The 2002 Directive set out new rules to deal with unsolicited commercial e-mail, cookies and other privacy issues in electronic communications and was due to be implemented throughout the EU by 31st October 2003.
Denmark and the UK are two of only six member states to have put appropriate measures into place to implement the EU law. The Commission announced in December that it was beginning infringement proceedings against the other nine member states.
According to Reuters, the case was brought by Denmark's National Consumer Agency against Aircom Erhvery ApS for the sending of more than 15,000 spam e-mails. The court held that Aircom had breached the regulations and fined the company Danish Crown 400,000.
Jane Frederikke Land, acting for the Consumer Agency, told Reuters:
"We are very pleased with the judgment, which we expect will have a preventative effect on the practice of sending unsolicited e-mails to both private consumers and companies."
While reports of the Danish case refer to criminal proceedings, any proceedings in the UK under its implementing Regulations would not, at least initially, be criminal. Instead, the most likely course of action is for the Information Commissioner to issue an enforcement notice telling the spammer to stop its activities. Failure to comply with an enforcement notice becomes a criminal offence, so that's when the spammer could get a fine.
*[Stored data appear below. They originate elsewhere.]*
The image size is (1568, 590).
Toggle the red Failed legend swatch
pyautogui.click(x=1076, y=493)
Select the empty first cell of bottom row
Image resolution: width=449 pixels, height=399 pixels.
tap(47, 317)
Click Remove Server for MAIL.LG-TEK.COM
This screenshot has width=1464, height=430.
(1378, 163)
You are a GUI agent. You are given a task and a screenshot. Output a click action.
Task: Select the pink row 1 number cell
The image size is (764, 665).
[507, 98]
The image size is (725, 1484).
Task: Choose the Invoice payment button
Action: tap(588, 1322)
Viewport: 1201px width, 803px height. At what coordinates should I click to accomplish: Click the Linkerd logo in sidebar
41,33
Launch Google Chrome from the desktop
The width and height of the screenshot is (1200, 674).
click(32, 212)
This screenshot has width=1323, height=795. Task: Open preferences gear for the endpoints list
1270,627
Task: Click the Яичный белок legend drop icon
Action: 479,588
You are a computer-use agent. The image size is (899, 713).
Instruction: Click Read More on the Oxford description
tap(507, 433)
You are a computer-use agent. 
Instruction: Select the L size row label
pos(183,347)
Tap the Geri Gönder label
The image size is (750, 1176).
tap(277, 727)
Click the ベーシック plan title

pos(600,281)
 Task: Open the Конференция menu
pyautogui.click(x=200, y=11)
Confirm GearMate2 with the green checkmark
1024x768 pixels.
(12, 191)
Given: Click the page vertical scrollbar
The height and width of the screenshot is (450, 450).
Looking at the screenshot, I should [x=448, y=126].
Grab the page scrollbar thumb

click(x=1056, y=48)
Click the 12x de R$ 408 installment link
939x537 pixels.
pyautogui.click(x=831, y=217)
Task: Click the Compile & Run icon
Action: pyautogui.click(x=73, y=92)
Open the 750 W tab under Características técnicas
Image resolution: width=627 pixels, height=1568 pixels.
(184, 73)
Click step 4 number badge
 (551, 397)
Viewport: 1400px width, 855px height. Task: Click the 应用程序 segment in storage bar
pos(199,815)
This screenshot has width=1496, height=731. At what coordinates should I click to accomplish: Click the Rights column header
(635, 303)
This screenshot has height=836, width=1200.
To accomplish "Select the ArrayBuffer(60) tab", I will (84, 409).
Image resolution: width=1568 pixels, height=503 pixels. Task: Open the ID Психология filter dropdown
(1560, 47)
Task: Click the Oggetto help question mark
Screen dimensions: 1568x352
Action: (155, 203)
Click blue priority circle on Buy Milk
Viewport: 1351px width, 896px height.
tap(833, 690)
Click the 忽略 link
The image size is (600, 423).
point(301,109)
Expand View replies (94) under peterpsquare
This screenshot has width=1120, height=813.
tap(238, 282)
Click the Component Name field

Individuals could bring an action in the UK against a spammer, but they would need to show damage and would only be entitled to compensation for that damage – so the best way for individuals to use the law against spammers is to report spam to the Commissioner or to attempt a class action lawsuit where several consumers each suffer a small quantity of loss that in aggregate could amount to a significant award of damages against a single spammer.